И мы с ней остаёмся совсем одни,
то есть я один и она одна.
* * *
На чужом полуострове сердце спокойнее дышит.
Там лежишь, как на дне, и себя только слышишь.
День проходит, как пасынок ночи,
как боль по погоде.
Ты приходишь, стоишь, словно звук Пастернака
на мёрзлом пороге.
Не понять, не остыть, нe оставить:
откуда всё это берётся?
Это сердце, напившись прибоя, медлительно бьётся.

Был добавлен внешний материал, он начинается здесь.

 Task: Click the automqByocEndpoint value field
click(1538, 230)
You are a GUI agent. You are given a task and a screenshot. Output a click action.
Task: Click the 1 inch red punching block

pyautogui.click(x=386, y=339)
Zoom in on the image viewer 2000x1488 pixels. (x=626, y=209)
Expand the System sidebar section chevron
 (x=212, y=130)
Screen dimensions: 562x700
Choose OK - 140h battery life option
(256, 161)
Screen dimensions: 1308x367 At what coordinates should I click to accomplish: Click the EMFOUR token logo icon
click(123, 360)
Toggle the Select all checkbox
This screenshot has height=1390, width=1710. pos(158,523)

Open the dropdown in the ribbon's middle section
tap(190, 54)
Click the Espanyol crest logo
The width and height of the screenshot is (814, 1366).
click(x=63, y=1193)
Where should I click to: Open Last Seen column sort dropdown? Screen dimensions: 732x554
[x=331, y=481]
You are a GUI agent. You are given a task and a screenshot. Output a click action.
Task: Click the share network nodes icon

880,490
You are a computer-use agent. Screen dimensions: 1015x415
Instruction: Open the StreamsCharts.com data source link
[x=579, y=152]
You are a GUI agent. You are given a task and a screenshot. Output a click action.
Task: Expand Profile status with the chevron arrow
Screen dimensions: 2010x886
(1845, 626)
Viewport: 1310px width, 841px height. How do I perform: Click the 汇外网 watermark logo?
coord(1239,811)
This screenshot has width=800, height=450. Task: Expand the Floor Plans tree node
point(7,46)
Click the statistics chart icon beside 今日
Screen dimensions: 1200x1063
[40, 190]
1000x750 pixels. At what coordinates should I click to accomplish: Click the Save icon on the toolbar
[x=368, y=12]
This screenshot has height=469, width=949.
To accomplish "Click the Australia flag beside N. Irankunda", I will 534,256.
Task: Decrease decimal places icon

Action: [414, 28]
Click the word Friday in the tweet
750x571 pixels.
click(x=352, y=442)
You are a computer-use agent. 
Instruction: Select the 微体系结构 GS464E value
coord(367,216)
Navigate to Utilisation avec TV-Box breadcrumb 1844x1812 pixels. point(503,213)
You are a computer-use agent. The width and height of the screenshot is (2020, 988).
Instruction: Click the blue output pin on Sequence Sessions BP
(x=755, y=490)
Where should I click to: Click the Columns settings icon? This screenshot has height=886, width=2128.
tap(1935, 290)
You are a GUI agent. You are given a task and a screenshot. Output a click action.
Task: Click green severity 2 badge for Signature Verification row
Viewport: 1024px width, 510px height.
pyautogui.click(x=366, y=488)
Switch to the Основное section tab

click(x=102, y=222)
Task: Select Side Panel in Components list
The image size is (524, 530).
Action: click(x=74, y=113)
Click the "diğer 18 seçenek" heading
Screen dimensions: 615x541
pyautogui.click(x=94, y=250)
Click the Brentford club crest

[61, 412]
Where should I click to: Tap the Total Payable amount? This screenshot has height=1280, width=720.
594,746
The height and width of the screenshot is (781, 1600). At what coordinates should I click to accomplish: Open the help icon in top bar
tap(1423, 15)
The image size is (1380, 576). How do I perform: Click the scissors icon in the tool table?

Память вьётся плющом по чужому фронтону,
по фронтону голландско-кирпичного дома,
тщетно в мире ища очертания дома.
Слышен шорох плавней Каролины,
дыханье прибоя.
Постоишь на пороге и снова
сливаешься с морем.
С морем в зоне воронки,
опасно напрягшeйся ливнем.
Ожиданье напрасно, но жизнь —
oжиданье, и в нём
нарастает загадочный гуд,
как в детской трубе водосточной.
Так прощаются с детством всю жизнь.
Но и это – заочно.
Сентябрь в Нью-Йорке
Опадают пепельные лица
oсенью в Нью-Йорке.
Асбестовое солнце не гаснет
ни днём, ни ночью.
Многоглазая рыба на суше —
взорванный остров.
Крыш чешуя
зарастает цветами.
В гуде сирен —
безответное небо.
Сумерек астма —
в аспидном кратере порта.
Люди бредут на пожар.
Рыбы плывут – где поглубже.
Парки пусты на рассвете,
и только колеблемо ветром
нежное поле
проросших под утро сердец.
2001
Шереметьево
Так широка страна моя родная,
что залегла тревога в сердце мглистом,
транзитна, многолика и легка.
Тверская вспыхивает и погасает,
такая разная – военная, морская —
и истекает в мёрзлые поля.
Там, где скелет немецкого мотоциклиста
лежит, как экспонат ВДНХ.
За ним молчит ничейная земля,
в аэродромной гари светят бары,
печальных сёл огни, КамАЗов фары,
плывущие по грани февраля,
туда, где нас уж нет.
И слава Богу. Пройдя рентген,
я выпью на дорогу
с британским бизнесменом молодым.
В последний раз взгляну на вечный дым
нагого пограничного пейзажа,
где к чёрно-белой утренней гуаши
рассвет уже подмешивает синь.
Дачное
Давай пройдёмся по садам надежды
Елены, Ольги. Там, где были прежде.
Туда, где ждёт в траве велосипед.
Где даже тени тянутся на свет,
опережая ветви.
Где за малиной потный огород
сам по себе загадочно растёт.
Забытый мяч подслушивает сонно,
как кто-то там топочет воспалённо
в смородине: Лариса не даёт.
Где рыжий кот на жертвенную клумбу
несёт души мышиной бренный прах
по вороху газет у гамака
и чуткой лапой трогает слегка
в газетной рамке Патриса Лумумбу.
Плывёт с небес похолодевший свет,
предметам на лету давая форму.
Электропоезд тянется в Москву,
тревожа паутину и листву
осины праздной у пустой платформы.
Овощная база
Гниль овощехранилищ. Грузовик
на чёрном льду нетронутой дороги.
Солдат у крана просит закурить,
недавно рассвело.
Kомки ворон последнего призыва
застыли на провисших проводах.
Зима стоит на мёртвом поле в простом платке
среди кочнов капусты.
Две колеи (в одной из них ботинок)
ведут на свалку, в глинистый овраг.
Вдоль длинного бетонного забора
меридиан электропередач гудит бездонно.
Пар изо рта пролитым молоком
вверх утекает, в полое пространство.
Ноябрь.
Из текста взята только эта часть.